Bukele cumplirá 40 años el próximo julio. Sus adversarios lo acusan de ser un “populista antisistema”. Hay algo de eso. El populista es una variante muy vistosa del demagogo de siempre, aunque, en su caso, tiene algunas peculiaridades que lo distinguen. Su paso por la presidencia ha servido, por lo pronto, para eliminar la peregrina idea de que los salvadoreños simpatizaban con la izquierda. Lo que, mayoritariamente, no simpatizan es con el status quo. Esos cientos de miles de salvadoreños que tienen dificultades para llegar a fin de mes, porque no les alcanza el salario, piensan que Bukele hará justicia y les devolverá lo que les han robado los políticos y la clase dirigente de siempre.
¿Tendrá éxito Nayib Bukele? Es posible que estemos ante el caso de un gran vendedor con conocimientos de publicidad y mercadeo. Ojalá, pero es muy difícil transformar un país como El Salvador, tradicionalmente subdesarrollado. Toma mucho tiempo. Generalmente, si le sopla el viento en la popa, treinta o cuarenta años. Eso fue lo que le tomó a los “dragones” o “tigres” asiáticos, eso fue lo que demoró la propia China. La clave está en las inversiones extranjeras, hasta que se acumule suficiente capital nacional, y ésas llegan si hay un clima de sosiego en el país.

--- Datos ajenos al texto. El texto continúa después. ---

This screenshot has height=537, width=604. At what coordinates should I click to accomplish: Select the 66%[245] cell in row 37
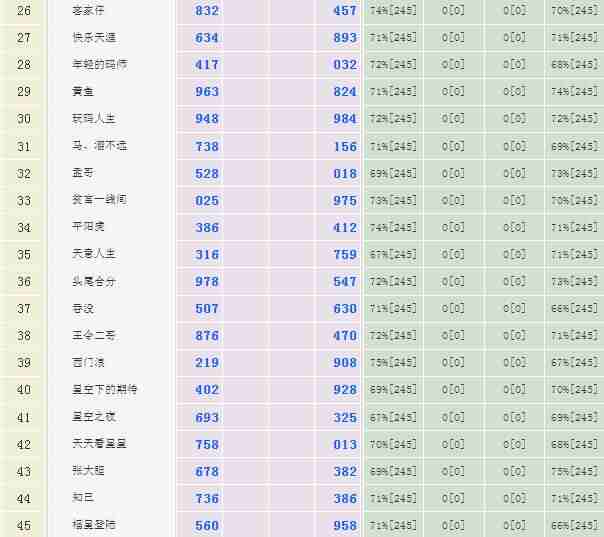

No se trata del tamaño de la nación. Grosso modo, El Salvador tiene el tamaño y la población de Israel. Es la gente, pero también la circunstancia. Recuerdo cuando Daniel Ortega afirmaba que su vocación era crear una Suecia en Nicaragua, y yo me preguntaba, en voz muy baja, para que nadie me oyera, dónde estaban los Volvo, los Saab y las Ikea para lograr esa hazaña. O dónde estaba la ley de patentes para construir un tipo de sociedad que fuera capaz de ponerse a la cabeza del planeta cobrando royalties generados por las invenciones locales.

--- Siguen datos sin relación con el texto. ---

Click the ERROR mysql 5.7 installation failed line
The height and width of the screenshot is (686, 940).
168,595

Además, tal vez no sea inteligente fagocitarse el Poder Judicial salvadoreño, aún cuando sea legal, incluso cuando deja mucho que desear. Charles-Louis de Secondat, el famoso Barón de Montesquieu, autor de El espíritu de las leyes, una obra que jamás ha dejado de publicarse, pese a que la primera edición data de 1748, recomendó algo esencial para salvaguardar las repúblicas: la separación de poderes. Ya Nayib Bukele había conquistado el Parlamento en las últimas elecciones. ¿Tenía sentido apoderarse también del Poder Judicial?
No lo creo. Hay que aprender a gobernar bajo la atenta mirada de los jueces. Jean-Jackes Rousseau no tenía razón. La voluntad de la mayoría no es suficiente. En EE.UU. me parecía ejemplar que 60 jueces, republicanos y demócratas, liberales y conservadores, examinaran las pruebas de otros tantos pleitos, y no hallaran rastros de la fraudulenta conspiración que denunciaban los partidarios de Donald Trump, incluidos los jueces de la Corte Suprema, nombrados por él a bombo y platillo. Una cosa es la realidad y otra muy diferente la fantasía.
Hay que advertirlo otra vez: el Poder Judicial independiente es esencial en cualquier Estado de Derecho. La mayoría, aunque sea inmensa, no tiene derecho a imponer la esclavitud o la servidumbre a otras razas, géneros o “clases”. Las repúblicas se caracterizan por imponer límites materiales a los ciudadanos, especialmente si han sido encumbrados mediante comicios libres y abiertos, y por controlar a los gobiernos. No hay nada que inspire más respeto que un juececillo armado de una sentencia conforme a derecho contra un poderoso. La separación de los poderes es clave para el normal funcionamiento de la democracia. Montesquieu tenía razón. Rousseau estaba equivocado.